● **DATA RECORDS**:
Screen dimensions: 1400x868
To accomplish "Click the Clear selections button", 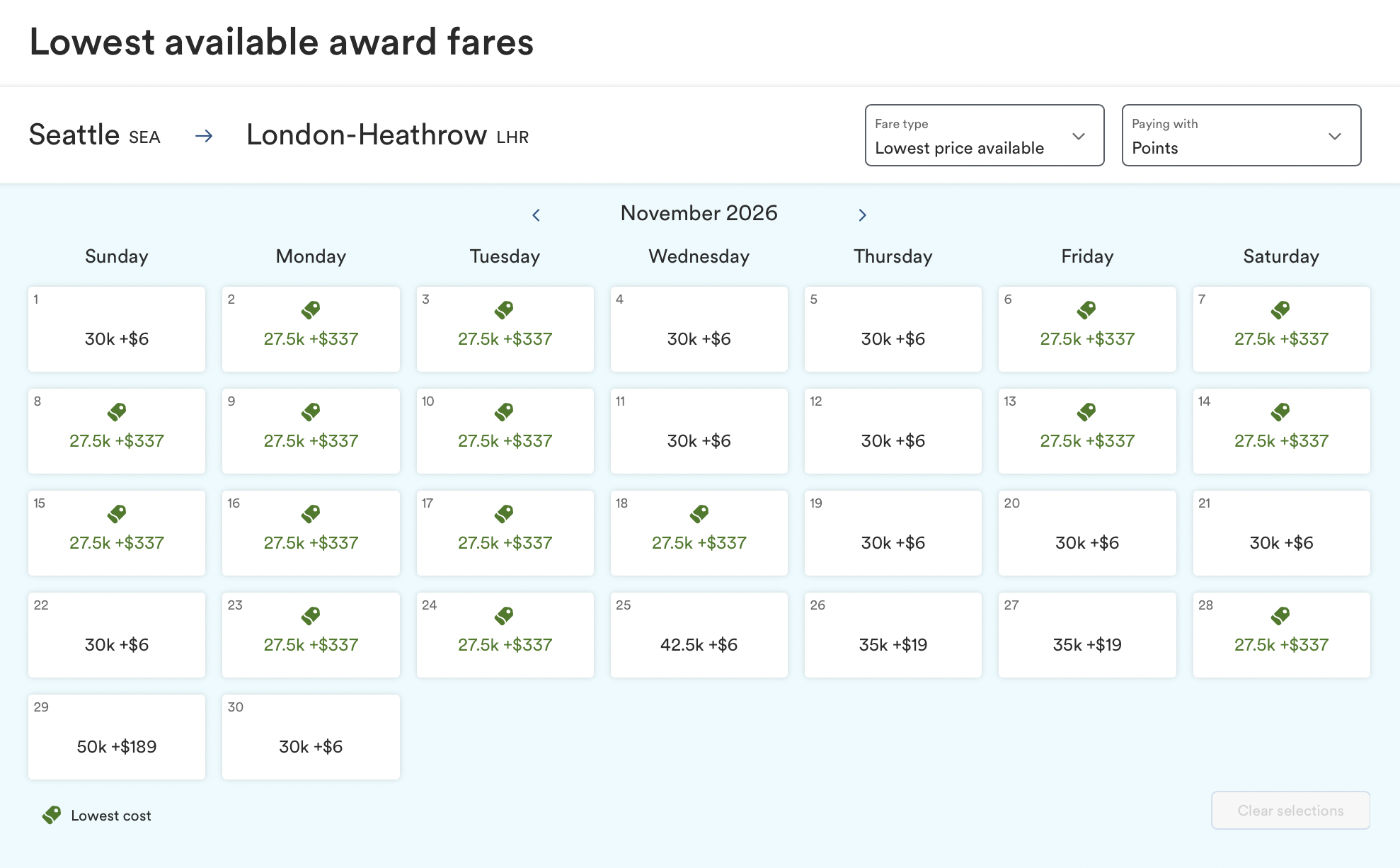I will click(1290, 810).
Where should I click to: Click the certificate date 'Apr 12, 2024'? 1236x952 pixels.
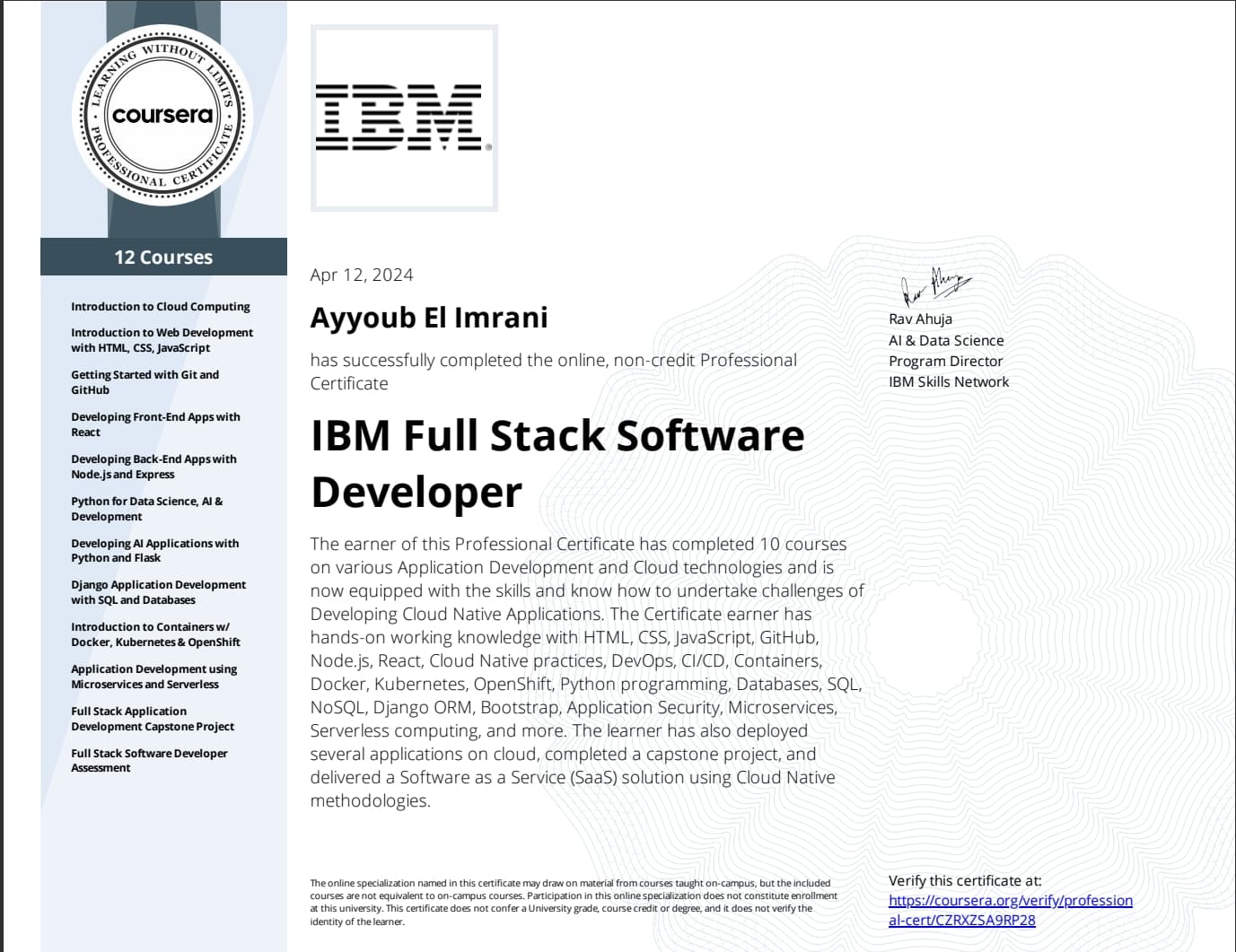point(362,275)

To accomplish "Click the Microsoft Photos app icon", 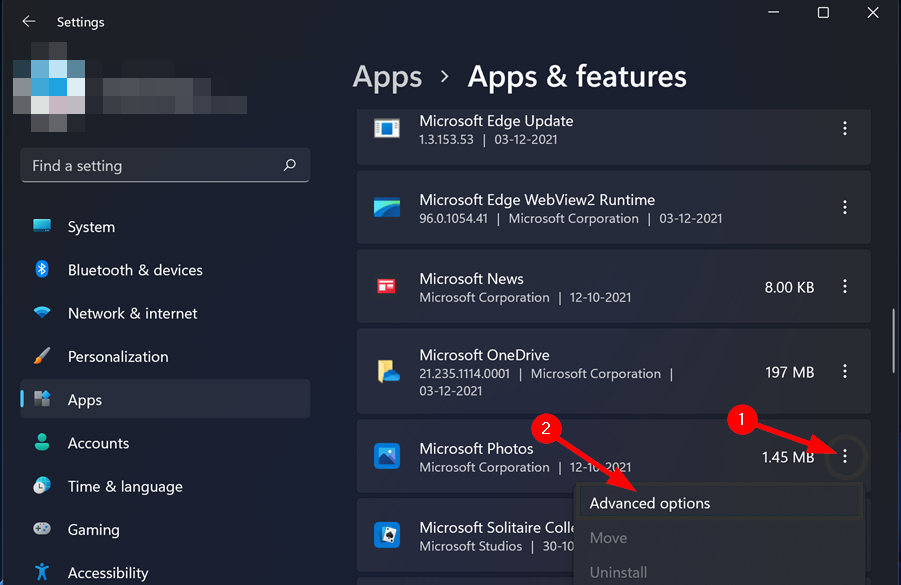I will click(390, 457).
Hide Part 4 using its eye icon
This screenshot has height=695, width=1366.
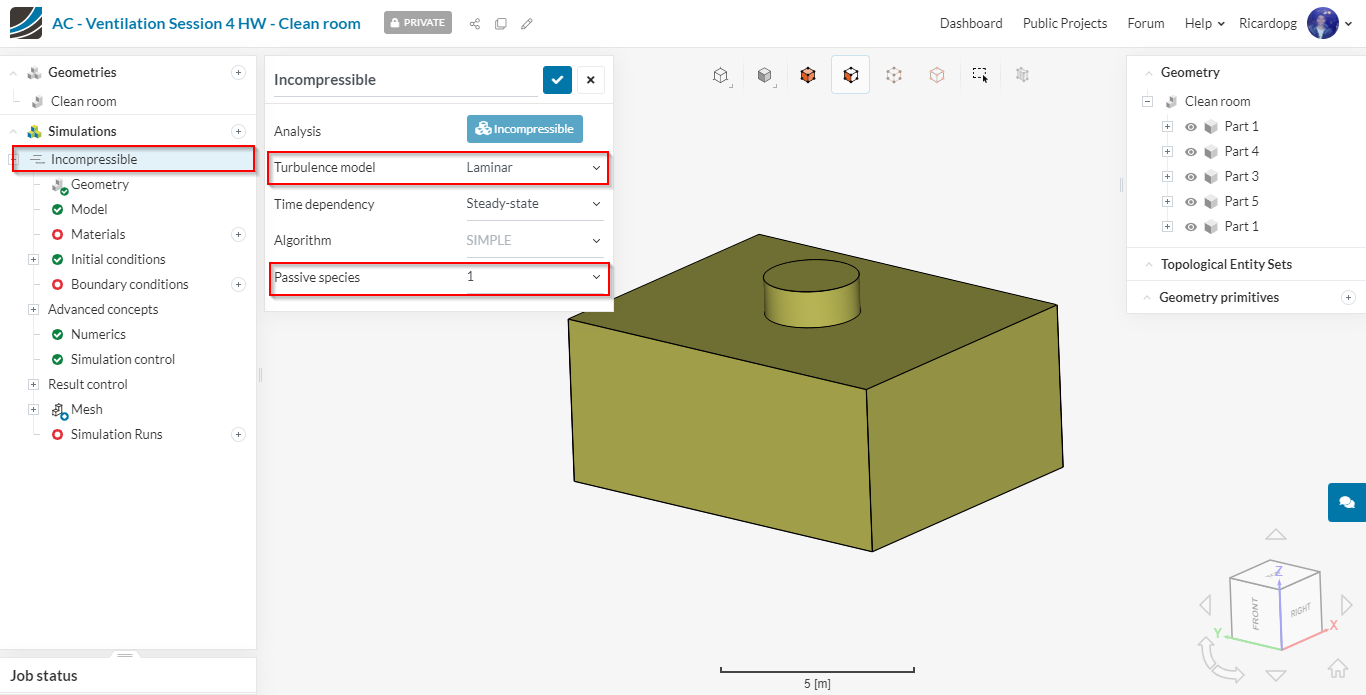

---

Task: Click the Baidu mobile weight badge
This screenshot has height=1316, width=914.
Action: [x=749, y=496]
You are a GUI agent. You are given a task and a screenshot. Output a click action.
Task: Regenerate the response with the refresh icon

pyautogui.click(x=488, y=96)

● **ABOUT THIS TASK**: Retype exactly the span of lines from the one with "Hide Part 4 using its eye icon" through the one with "This screenshot has height=695, width=1366."; include both ends and omit the rest of the material.

● **TASK ANSWER**:
Hide Part 4 using its eye icon
This screenshot has height=695, width=1366.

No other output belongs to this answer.